Procès en appel des assistants parlementaires : Marine Le Pen défend sa « bonne foi »
Mercredi, Marine Le Pen a été longuement interrogée lors du procès en appel concernant l’affaire des assistants parlementaires européens du Front National. Elle a passé au total 11 heures à la barre, répondant aux questions des magistrats.
Contrairement au premier procès, ses échanges avec la cour se sont déroulés sans éclats de voix. Cependant, les juges n’ont pas laissé passer certains éléments qui pourraient être compromettants pour elle ou son parti. Marine Le Pen a maintenu sa position, insistant sur sa « bonne foi ». Elle a évoqué sa volonté de se défendre tout en réaffirmant son innocence.
Une défense centrée sur la remise en question de la responsabilité
Après plusieurs heures d’interrogatoire, c’est la dernière question de la présidente de la cour qui a permis à Marine Le Pen de résumer sa stratégie de défense. Elle a reconnu que certains assistants parlementaires, rémunérés par Bruxelles, avaient pu travailler pour le parti, mais de manière « résiduelle ».

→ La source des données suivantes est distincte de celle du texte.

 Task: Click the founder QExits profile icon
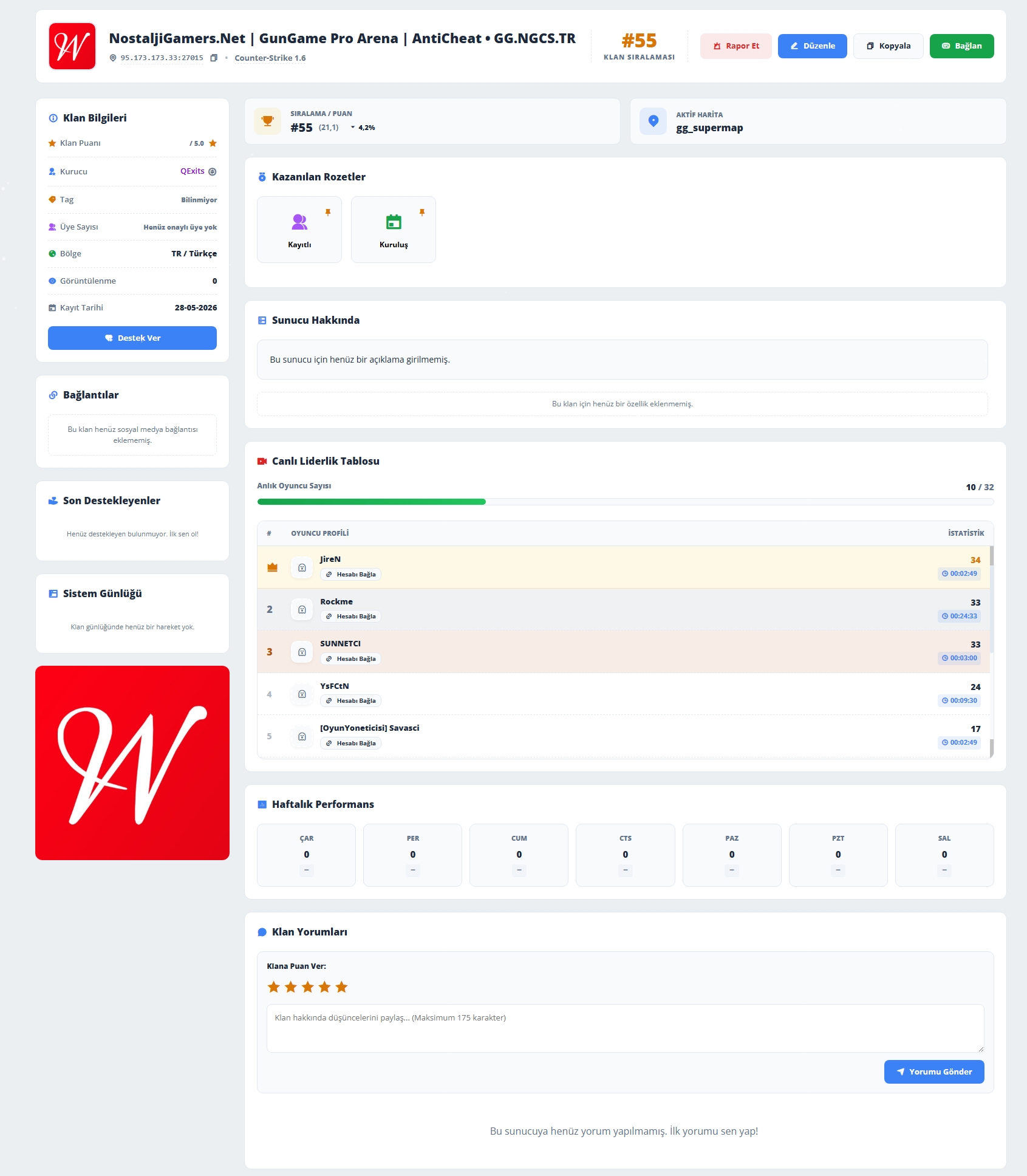tap(213, 172)
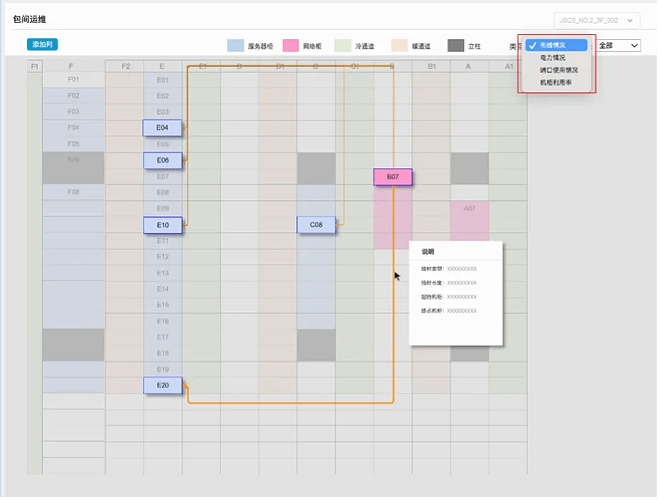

Elle a expliqué qu’elle ne pensait pas que ces assistants aient agi volontairement ou en connaissance de cause, et qu’ils n’étaient pas conscients de commettre un délit. Marine Le Pen a également nié toute organisation systématique sur ce sujet, même si cette pratique aurait été mise en place par son père, Jean-Marie Le Pen.
“Si tout ça était à refaire, on ne referait pas la même chose”
Cette déclaration semble viser à éviter une peine d’inéligibilité, en laissant entendre qu’elle aurait agi différemment si c’était à refaire. Tout au long de l’audience, elle a été mise en difficulté par les juges, qui ont apporté de nombreux éléments à l’appui de leur argumentation.
En fin de journée, une Marine Le Pen fatiguée mais soulagée a confié qu’elle avait pu s’exprimer dans un cadre plus calme et plus « normal », comparé à l’ambiance électrique du premier procès.